WHAT YOU HAVE TO DO:
Each line of the listing that holds "label" counts once; report how many there are, and nothing more.

____

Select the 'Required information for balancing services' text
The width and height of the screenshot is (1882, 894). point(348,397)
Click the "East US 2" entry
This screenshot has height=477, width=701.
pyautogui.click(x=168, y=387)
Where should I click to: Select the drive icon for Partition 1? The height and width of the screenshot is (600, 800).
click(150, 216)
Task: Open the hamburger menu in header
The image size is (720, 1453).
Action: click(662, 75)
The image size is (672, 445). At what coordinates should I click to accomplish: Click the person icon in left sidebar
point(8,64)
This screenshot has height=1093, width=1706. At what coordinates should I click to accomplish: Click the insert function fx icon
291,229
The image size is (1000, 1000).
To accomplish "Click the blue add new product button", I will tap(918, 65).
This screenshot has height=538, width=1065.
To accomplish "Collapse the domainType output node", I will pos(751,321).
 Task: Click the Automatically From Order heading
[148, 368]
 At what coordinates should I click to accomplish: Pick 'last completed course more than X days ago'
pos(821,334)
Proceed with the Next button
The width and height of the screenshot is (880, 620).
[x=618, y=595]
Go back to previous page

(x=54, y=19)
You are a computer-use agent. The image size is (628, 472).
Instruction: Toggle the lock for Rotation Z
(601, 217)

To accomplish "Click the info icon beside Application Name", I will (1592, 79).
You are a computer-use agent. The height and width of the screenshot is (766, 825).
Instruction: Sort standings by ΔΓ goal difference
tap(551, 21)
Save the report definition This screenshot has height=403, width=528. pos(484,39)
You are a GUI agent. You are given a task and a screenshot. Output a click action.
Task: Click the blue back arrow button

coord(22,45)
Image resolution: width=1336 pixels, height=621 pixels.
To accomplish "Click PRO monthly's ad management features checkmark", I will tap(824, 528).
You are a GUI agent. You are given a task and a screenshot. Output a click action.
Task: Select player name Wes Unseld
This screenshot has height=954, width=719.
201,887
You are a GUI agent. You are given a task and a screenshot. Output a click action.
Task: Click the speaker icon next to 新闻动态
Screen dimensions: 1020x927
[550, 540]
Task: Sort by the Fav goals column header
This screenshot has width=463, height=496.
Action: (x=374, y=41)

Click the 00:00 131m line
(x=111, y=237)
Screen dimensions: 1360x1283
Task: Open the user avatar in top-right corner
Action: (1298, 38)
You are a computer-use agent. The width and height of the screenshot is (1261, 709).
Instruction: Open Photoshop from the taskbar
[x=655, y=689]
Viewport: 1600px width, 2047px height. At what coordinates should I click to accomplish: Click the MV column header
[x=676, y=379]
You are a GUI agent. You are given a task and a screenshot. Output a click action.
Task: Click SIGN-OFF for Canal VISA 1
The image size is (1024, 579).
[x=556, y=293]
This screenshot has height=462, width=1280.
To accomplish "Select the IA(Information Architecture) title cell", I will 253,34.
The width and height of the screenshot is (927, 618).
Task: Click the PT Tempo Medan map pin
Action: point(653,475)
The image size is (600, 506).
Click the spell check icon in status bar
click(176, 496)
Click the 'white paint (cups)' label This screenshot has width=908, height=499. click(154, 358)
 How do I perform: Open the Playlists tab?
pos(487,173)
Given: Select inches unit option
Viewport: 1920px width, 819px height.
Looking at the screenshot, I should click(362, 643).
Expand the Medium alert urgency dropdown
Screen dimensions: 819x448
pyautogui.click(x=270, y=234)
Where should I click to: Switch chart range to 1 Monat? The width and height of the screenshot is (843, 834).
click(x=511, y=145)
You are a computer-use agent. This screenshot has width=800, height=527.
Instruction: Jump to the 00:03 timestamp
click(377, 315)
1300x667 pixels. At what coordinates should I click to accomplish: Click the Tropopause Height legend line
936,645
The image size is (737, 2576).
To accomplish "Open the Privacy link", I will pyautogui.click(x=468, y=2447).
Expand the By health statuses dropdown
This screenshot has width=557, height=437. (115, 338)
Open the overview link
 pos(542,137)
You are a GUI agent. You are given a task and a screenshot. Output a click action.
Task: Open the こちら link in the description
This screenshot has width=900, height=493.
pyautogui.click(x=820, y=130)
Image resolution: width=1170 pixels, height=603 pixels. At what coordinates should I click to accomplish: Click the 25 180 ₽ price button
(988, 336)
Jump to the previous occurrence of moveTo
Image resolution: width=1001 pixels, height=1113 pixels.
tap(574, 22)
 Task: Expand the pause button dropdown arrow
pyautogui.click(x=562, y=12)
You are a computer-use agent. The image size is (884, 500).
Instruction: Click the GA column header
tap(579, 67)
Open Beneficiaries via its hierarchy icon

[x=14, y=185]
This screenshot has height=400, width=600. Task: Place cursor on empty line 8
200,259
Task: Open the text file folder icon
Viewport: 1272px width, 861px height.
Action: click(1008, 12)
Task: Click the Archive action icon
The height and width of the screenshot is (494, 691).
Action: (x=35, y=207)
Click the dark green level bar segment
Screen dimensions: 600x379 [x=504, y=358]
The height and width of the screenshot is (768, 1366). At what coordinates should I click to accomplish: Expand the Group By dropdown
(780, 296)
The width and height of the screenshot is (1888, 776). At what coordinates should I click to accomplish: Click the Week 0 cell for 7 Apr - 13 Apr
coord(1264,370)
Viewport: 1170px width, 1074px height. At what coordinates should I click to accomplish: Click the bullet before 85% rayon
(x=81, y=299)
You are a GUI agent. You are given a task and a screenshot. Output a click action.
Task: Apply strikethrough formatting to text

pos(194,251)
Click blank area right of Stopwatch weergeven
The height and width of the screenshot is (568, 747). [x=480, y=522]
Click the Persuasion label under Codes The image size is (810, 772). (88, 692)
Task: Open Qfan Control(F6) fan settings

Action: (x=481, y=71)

____

RESULT FOR THIS EXERCISE:
2